Because of the growing criticism, 15 states have regulated court secrecy since 1989. Either by enacting legislation or changing court rules, they have made it harder for courts to seal records without considering the health and safety impact.
Last month, the debate spilled into Congress. On June 28, the Senate, facing strong business opposition, defeated by a 51-49 procedural vote a proposal by Sen. Herb Kohl, D-Wis., that would have required federal judges to weigh the public interests involved before sealing records in a lawsuit.
In the Slip 'N Slide litigation, Kransco has used protective orders and settled out of court at least two claims where adults alleged to have suffered severe injuries and claimed that Kransco's warnings were inadequate.
"It's pretty obvious that the company has attempted to limit the information available to the public and to lawyers regarding the safety of the Slip 'N Slide, and that they have been successful in doing it," said Bruce Bachhuber, a Wisconsin lawyer who won a $12.3 million jury verdict, including $10 million in punitive damages, against Kransco in 1991 for a man who broke his neck on a Slip 'N Slide. The case was settled later for $7.5 million.
Kransco, which was sold this spring to Mattel Inc. for $260 million, maintains that Slip 'N Slides are safe when used properly, that they have been used by millions of children without incident and that the firm has long warned that the product is not for adult use, said Gordon, the Kransco lawyer.
The original manufacturer, Wham-O, stopped making Slip 'N Slides in the 1970s after several serious injuries and lawsuits, a company official said in a legal deposition.
Slide reintroduced in 1983
In 1982, Kransco, a San Francisco toy company, acquired Wham-O, and in 1983 it reintroduced the slide with a new design and product warnings that it has carried ever since. Messages are stamped on the box, on the instructions and on the slide itself: "Warning: Can cause injury if not properly used" and "Not recommended for adult usage."
"There are a few people who don't care about whatever instructions they may read or choose not to read," Gordon said.
He said the firm has always denied liability in such suits, saying that the product clearly warns that adults should not use Slip 'N Slide. It uses confidentiality to minimize publicity that would only provoke more meritless suits, he said.
In 1992, Kransco stopped making Slip 'N Slides, claiming that it was losing market share. Yet, with an unknown number of Slip 'N Slides still in homes, Kransco last year asked the Consumer Product Safety Commission to help it publicize the risks.

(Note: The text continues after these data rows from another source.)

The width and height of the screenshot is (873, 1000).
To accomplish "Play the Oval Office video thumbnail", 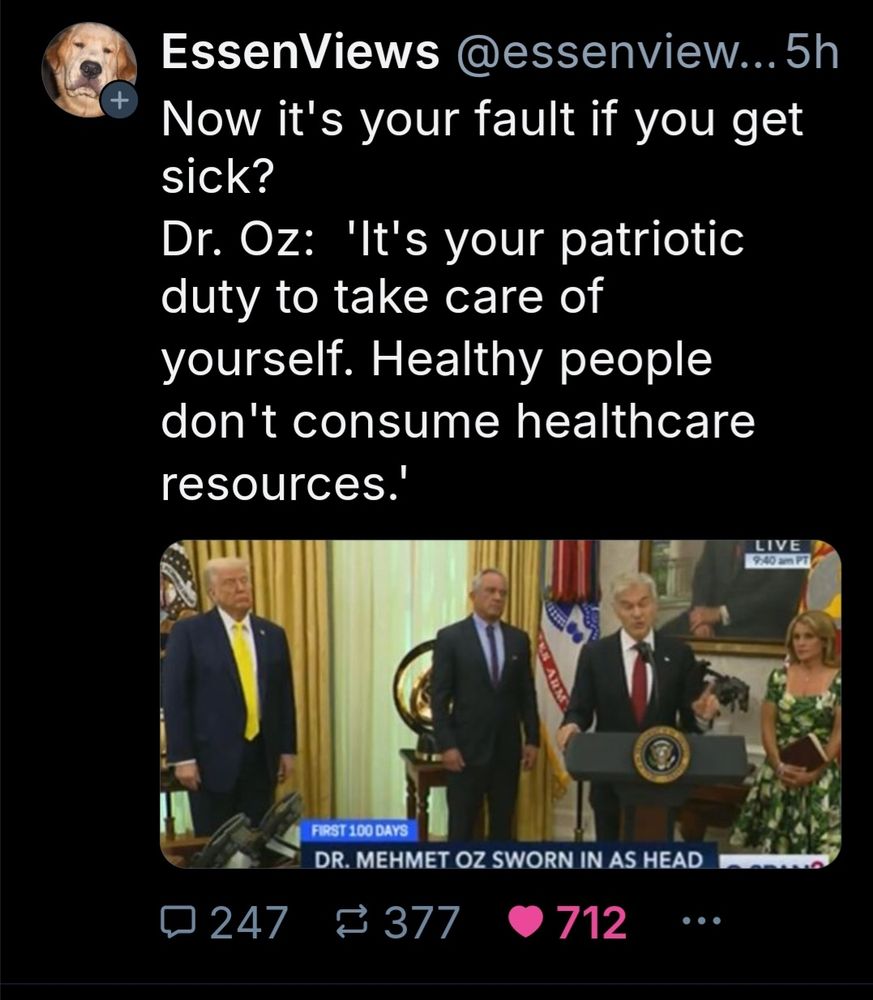I will tap(500, 704).
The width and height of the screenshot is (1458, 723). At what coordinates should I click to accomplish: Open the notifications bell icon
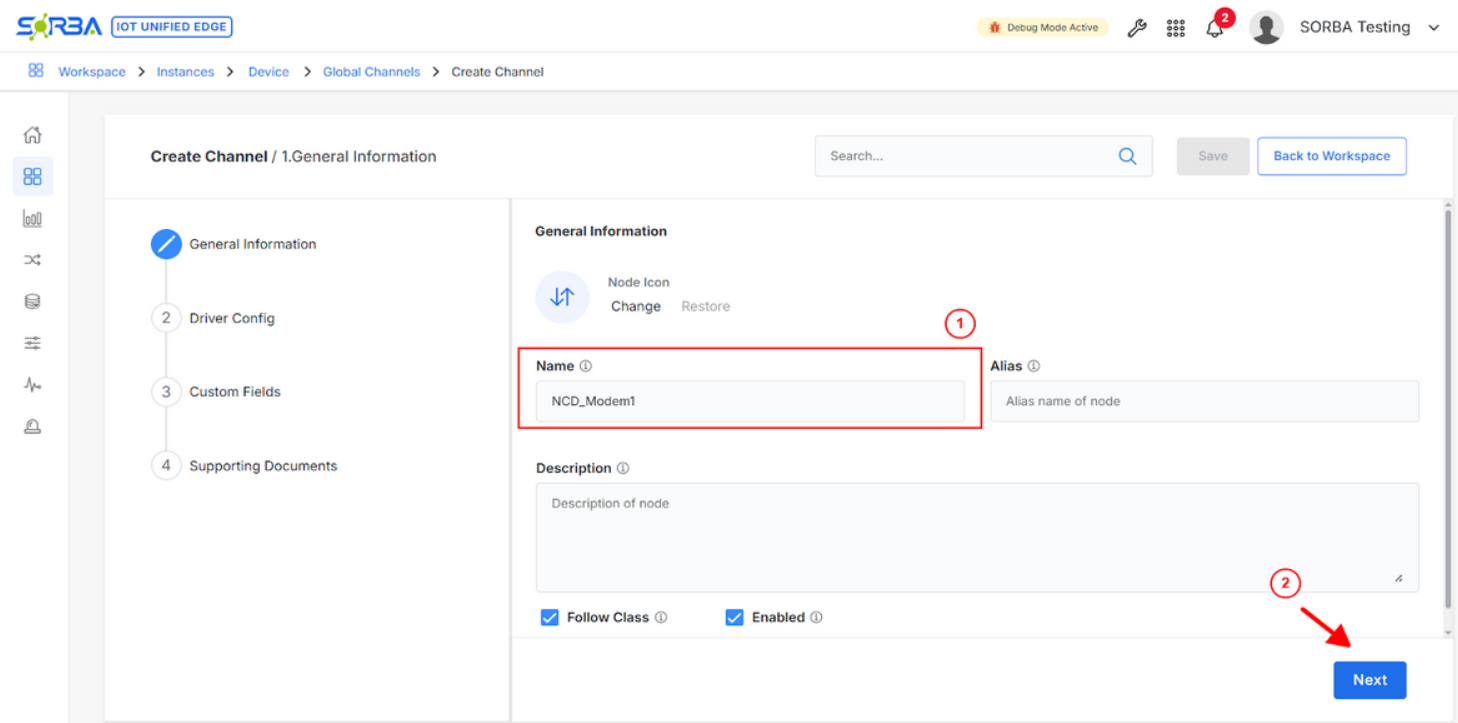point(1215,28)
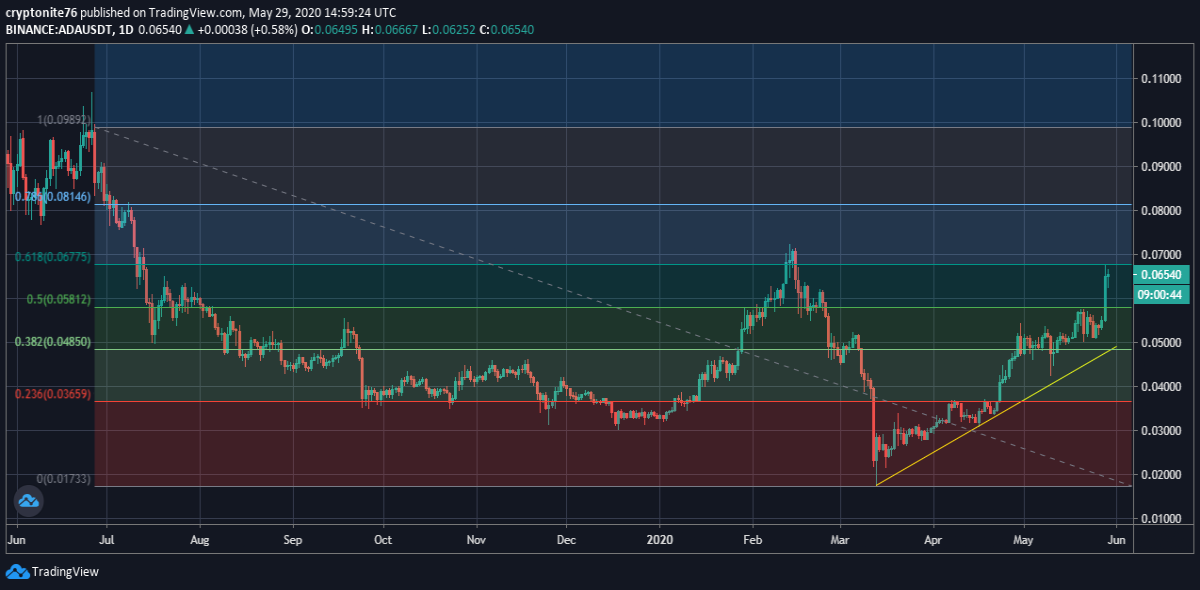Click the 0.786 blue horizontal level line
The width and height of the screenshot is (1200, 590).
pyautogui.click(x=613, y=204)
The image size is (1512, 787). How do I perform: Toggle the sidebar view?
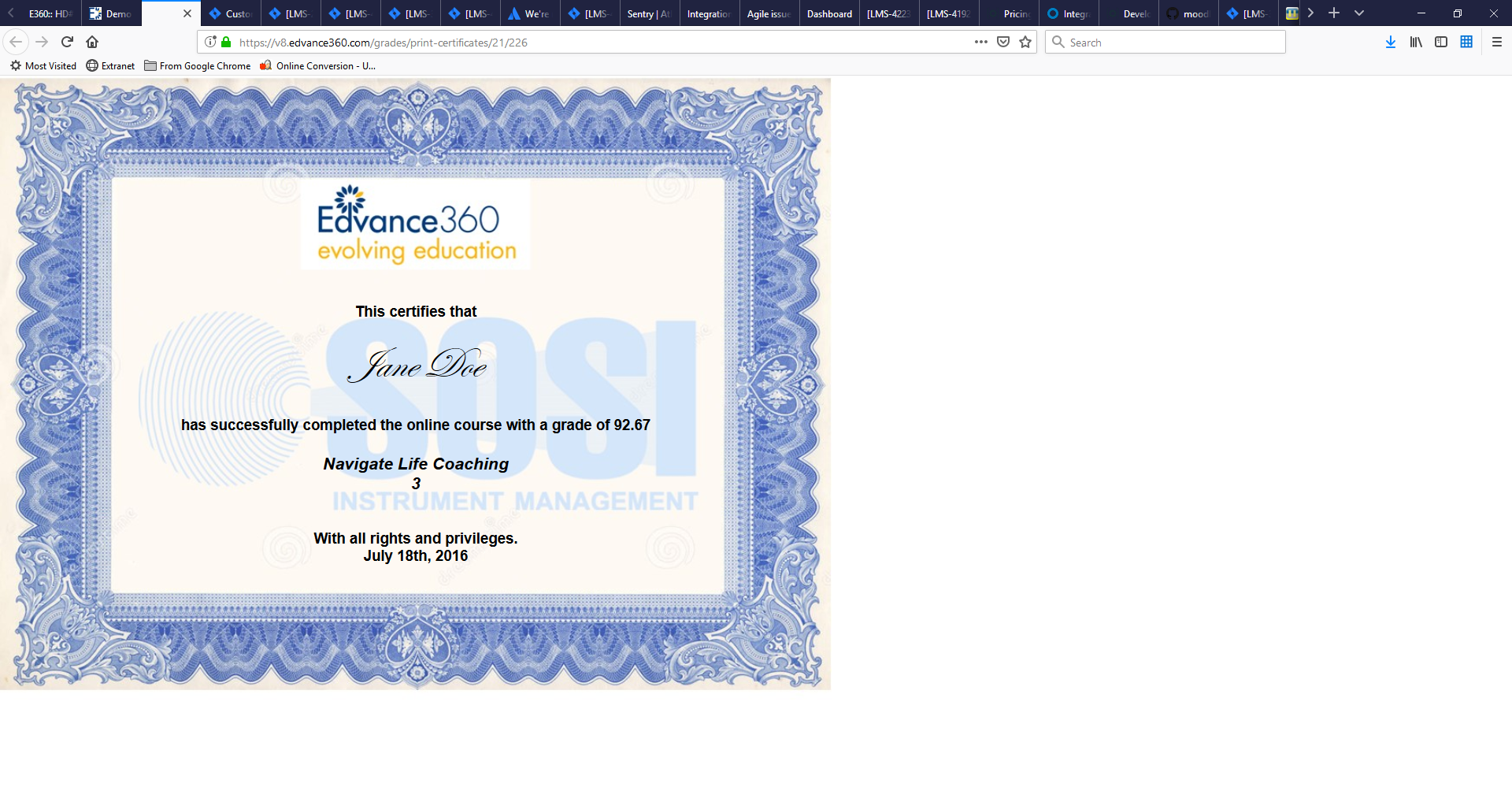click(1441, 42)
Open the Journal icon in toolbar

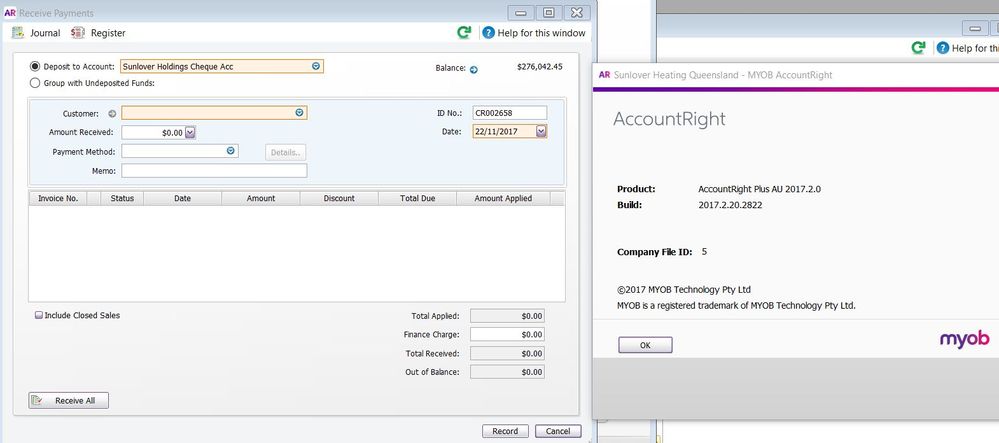17,33
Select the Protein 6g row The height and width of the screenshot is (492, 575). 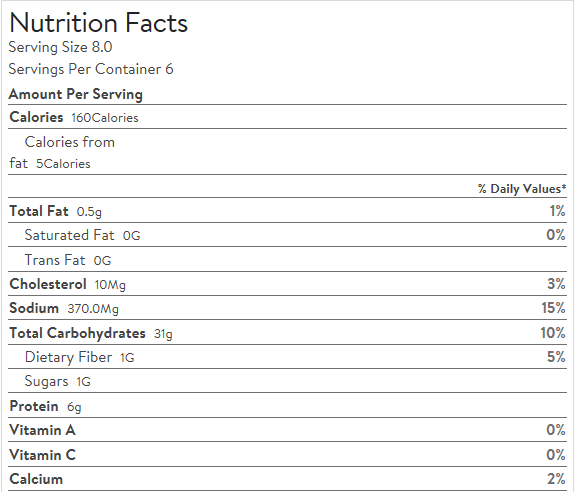pos(288,406)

The result was a safety alert jointly issued in May 1993, which said that because of their height and weight and the risk of severe spinal-cord injuries, adults and teenagers should not use Slip 'N Slides.
Five months after the Wisconsin jury verdict, Kransco President John Rosekranz wrote to the product-safety agency and vigorously defended the slides, arguing that the product warnings were adequate.
In a letter dated Sept. 6, 1991, he said that when properly used, the slides "do not create a substantial product hazard. We therefore plan no informational or corrective action."
But two years later, in the 1993 safety alert, Kransco reported that eight people - seven adults and one 13-year-old - had suffered neck injuries, quadriplegia or paraplegia while using the company's slides from 1971 to 1991. One man later died of his injuries.
Other court records show that when that 1991 letter was sent, Kransco officials already knew of all but one of the eight serious spinal-cord injuries.
Kransco lawyer Gordon said that the company did not seek to minimize risks of which it was aware and always dealt openly and forthrightly with the product-safety agency.